Les patrons de PME sont très attentifs au choix de leurs collaborateurs. Au point de les choisir en priorité dans un cercle connu, la famille ou les relations

Paradoxalement, en dépit de cette proximité avec leurs équipes, nombre de responsables de PME s’intéressent peu à l’évolution de leurs collaborateurs. « Certains refusent de former leurs salariés de peur de les voir partir à la concurrence ou de devoir les augmenter », critique Marion Barbe. Plus prosaïquement, la majorité des petites entreprises rencontre des problèmes pour remplacer un salarié en formation.

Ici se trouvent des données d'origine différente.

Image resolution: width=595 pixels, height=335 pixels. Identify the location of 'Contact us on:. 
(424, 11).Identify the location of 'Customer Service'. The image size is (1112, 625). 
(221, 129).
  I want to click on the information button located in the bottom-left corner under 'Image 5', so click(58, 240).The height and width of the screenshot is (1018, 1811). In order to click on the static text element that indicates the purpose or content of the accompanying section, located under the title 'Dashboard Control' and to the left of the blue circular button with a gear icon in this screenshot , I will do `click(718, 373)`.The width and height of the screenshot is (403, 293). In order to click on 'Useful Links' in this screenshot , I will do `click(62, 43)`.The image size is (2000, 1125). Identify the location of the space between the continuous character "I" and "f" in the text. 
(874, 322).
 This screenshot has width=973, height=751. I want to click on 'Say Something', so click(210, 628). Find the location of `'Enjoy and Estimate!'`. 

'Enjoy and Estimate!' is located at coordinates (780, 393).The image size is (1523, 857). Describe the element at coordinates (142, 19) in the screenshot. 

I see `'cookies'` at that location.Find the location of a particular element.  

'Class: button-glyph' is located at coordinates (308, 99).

Or un collaborateur de moins pendant une semaine se traduit par un manque à gagner à la fin du mois.

De son côté, Jean-Marie Berton relève que les responsables de PME sont souvent mal préparés à la gestion des hommes. « Dans l’industrie, les chefs d’entreprise sont tous techniciens ou ingénieurs. Dans les services, ils ont une expérience de communicant ou de marketing. Il y a très peu d’anciens commerciaux et encore moins d’anciens DRH. » Mais ces profils n’expliquent pas tout. Malgré leurs carences en gestion des ressources humaines, les petits patrons sont très ré ticents à l’idée de s’appuyer sur un consultant. D’après une enquête de la Chambre de l’ingénierie et du conseil de France publiée en 2011, la moitié des PME n’a jamais eu recours au conseil en management par manque de confiance envers les consultants. « [Les petits patrons] sont pourtant conscients que leurs collaborateurs jouent un rôle important dans la réussite de leur entreprise, mais du moment qu’ils arrivent à sortir les pièces dans les délais, au prix et avec la qualité demandés, ils se disent qu’ils peuvent continuer comme ça », confirme Marc-André Vilette.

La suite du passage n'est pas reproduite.